### Directive
Recast every one of the entries below as a Markdown table with the columns No. and Text: number each line in No. and put the line itself in Text, skipping blank lines.

- - - -

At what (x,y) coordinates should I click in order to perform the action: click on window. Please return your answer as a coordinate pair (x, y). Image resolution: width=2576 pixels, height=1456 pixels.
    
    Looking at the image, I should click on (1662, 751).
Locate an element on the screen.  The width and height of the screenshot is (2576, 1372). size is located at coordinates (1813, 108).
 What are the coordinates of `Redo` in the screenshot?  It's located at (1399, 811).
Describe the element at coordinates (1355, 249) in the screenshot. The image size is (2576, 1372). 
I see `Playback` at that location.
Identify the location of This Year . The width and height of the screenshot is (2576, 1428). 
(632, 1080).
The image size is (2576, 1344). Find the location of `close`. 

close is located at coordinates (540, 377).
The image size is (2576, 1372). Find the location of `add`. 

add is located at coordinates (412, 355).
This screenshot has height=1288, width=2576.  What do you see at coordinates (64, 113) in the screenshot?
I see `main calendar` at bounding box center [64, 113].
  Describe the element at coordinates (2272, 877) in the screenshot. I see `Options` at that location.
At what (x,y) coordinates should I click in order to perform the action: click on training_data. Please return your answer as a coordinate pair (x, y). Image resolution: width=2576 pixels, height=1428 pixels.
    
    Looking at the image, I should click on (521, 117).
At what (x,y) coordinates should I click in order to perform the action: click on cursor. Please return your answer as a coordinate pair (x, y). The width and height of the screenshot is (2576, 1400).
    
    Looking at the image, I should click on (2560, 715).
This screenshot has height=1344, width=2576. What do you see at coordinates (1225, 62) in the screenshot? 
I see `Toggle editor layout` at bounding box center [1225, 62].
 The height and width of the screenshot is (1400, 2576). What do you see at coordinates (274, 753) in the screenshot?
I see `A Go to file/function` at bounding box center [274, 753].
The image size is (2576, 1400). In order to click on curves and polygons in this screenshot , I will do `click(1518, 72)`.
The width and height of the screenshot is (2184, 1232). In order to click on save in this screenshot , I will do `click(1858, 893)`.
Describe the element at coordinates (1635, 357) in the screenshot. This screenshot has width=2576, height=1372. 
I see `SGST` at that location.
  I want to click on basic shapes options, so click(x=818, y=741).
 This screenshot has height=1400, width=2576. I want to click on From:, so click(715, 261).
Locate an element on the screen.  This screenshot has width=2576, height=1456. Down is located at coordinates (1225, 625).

- - - -

### Problem solution
| No. | Text |
|---|---|
| 1 | At what (x,y) coordinates should I click in order to perform the action: click on window. Please return your answer as a coordinate pair (x, y). Image resolution: width=2576 pixels, height=1456 pixels. |
| 2 |     Looking at the image, I should click on (1662, 751). |
| 3 | Locate an element on the screen.  The width and height of the screenshot is (2576, 1372). size is located at coordinates (1813, 108). |
| 4 |  What are the coordinates of `Redo` in the screenshot?  It's located at (1399, 811). |
| 5 | Describe the element at coordinates (1355, 249) in the screenshot. The image size is (2576, 1372).  |
| 6 | I see `Playback` at that location. |
| 7 | Identify the location of This Year . The width and height of the screenshot is (2576, 1428).  |
| 8 | (632, 1080). |
| 9 | The image size is (2576, 1344). Find the location of `close`.  |
| 10 | close is located at coordinates (540, 377). |
| 11 | The image size is (2576, 1372). Find the location of `add`.  |
| 12 | add is located at coordinates (412, 355). |
| 13 | This screenshot has height=1288, width=2576.  What do you see at coordinates (64, 113) in the screenshot? |
| 14 | I see `main calendar` at bounding box center [64, 113]. |
| 15 |   Describe the element at coordinates (2272, 877) in the screenshot. I see `Options` at that location. |
| 16 | At what (x,y) coordinates should I click in order to perform the action: click on training_data. Please return your answer as a coordinate pair (x, y). Image resolution: width=2576 pixels, height=1428 pixels. |
| 17 |     Looking at the image, I should click on (521, 117). |
| 18 | At what (x,y) coordinates should I click in order to perform the action: click on cursor. Please return your answer as a coordinate pair (x, y). The width and height of the screenshot is (2576, 1400). |
| 19 |     Looking at the image, I should click on (2560, 715). |
| 20 | This screenshot has height=1344, width=2576. What do you see at coordinates (1225, 62) in the screenshot?  |
| 21 | I see `Toggle editor layout` at bounding box center [1225, 62]. |
| 22 |  The height and width of the screenshot is (1400, 2576). What do you see at coordinates (274, 753) in the screenshot? |
| 23 | I see `A Go to file/function` at bounding box center [274, 753]. |
| 24 | The image size is (2576, 1400). In order to click on curves and polygons in this screenshot , I will do `click(1518, 72)`. |
| 25 | The width and height of the screenshot is (2184, 1232). In order to click on save in this screenshot , I will do `click(1858, 893)`. |
| 26 | Describe the element at coordinates (1635, 357) in the screenshot. This screenshot has width=2576, height=1372.  |
| 27 | I see `SGST` at that location. |
| 28 |   I want to click on basic shapes options, so click(x=818, y=741). |
| 29 |  This screenshot has height=1400, width=2576. I want to click on From:, so click(715, 261). |
| 30 | Locate an element on the screen.  This screenshot has width=2576, height=1456. Down is located at coordinates (1225, 625). |